+++ Fragment

Wie nu God wil zoeken en vinden, hij zoeke hem in zichzelf, in het binnenste van de ziel waar het beeld van God is, en hij grave door de akker van zijn geschapenheid. Zo ontdekt hij zichzelf als ongeschapen in het wezen van God en in het blote wezen van de ziel. Zo komt hij terug in zijn oorsprong dankzij onze weg Christus Jezus, die met zijn lijden onze schuld heeft betaald en ons lijden [85v] vruchtbaar heeft gemaakt. Door zijn dood heeft Hij onze dood gedood en voor ons het eeuwig leven klaargemaakt. Door zijn geest heeft Hij onze geest terug bevrijd en in onze oorsprong binnengeleid, in de edele zielengrond waar Gods woning is; en Hij heeft ons met zich verenigd om hem daar te kunnen aanbidden in geest en waarheid. En door zijn ziel heeft Hij alle vermogens van onze ziel herschapen: zo kunnen zij een geschikt instrument zijn en zijn goddelijke, innerlijke werking ondergaan. Ook heeft Hij door zijn lichaam en moeitevol leven en dood ons hart, onze zinnen en al onze ledematen en lichaam weer gereinigd van alle zondevlekken. Hij heeft ons puur en rein gemaakt: zo kan het licht van de waarheid en de zon van de gerechtigheid terug in ons opgaan en in en door ons licht geven.

++++++

- **Opdracht**:
Beantwoord op basis van het fragment de volgende vragen:
(a) Waar moet wie God wil vinden hem volgens het fragment zoeken?
(b) Wat heeft Christus volgens het fragment door zijn dood gedaan?
(c) Waarvan heeft Hij ons door zijn lichaam en zijn moeitevolle leven en dood gereinigd?

+++ Gegevens

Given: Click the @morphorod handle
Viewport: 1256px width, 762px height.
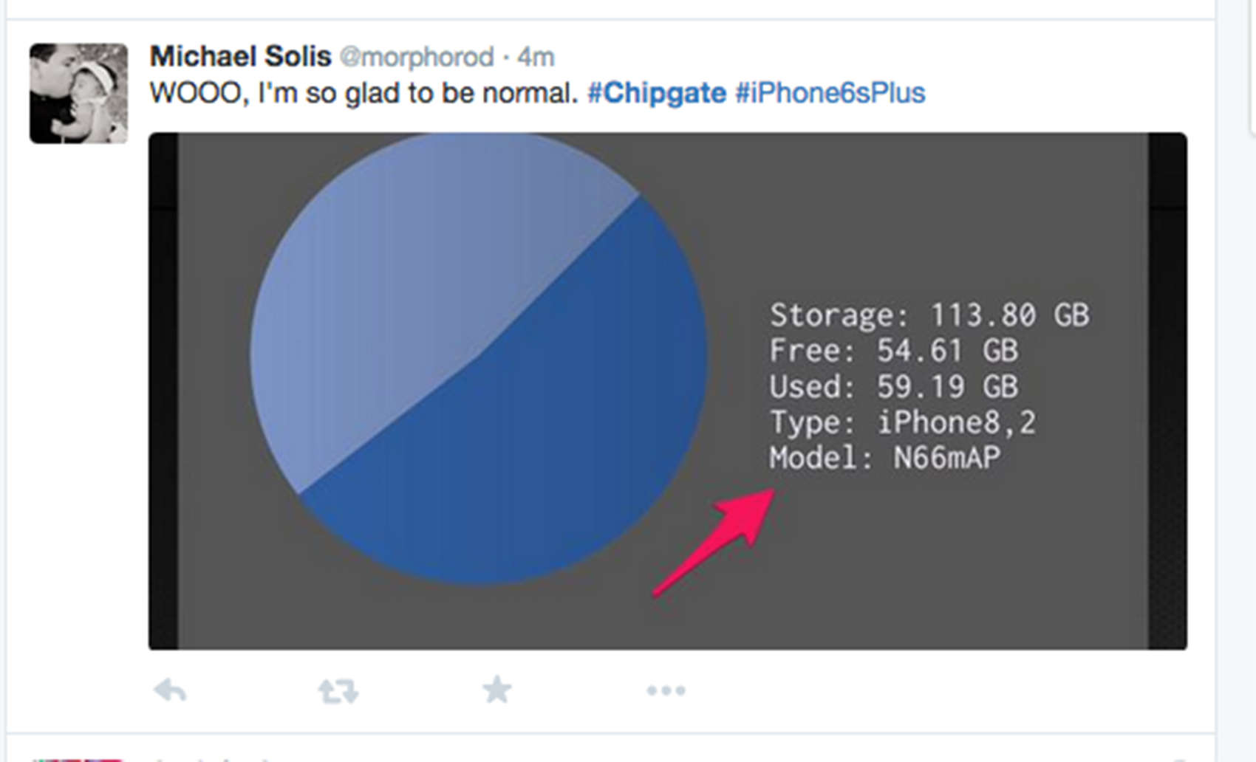Looking at the screenshot, I should pyautogui.click(x=416, y=57).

++++++

- **Volledig antwoord**:
(a) In zichzelf, in het binnenste van de ziel, waar het beeld van God is.
(b) Hij heeft onze dood gedood en voor ons het eeuwig leven klaargemaakt.
(c) Van alle zondevlekken.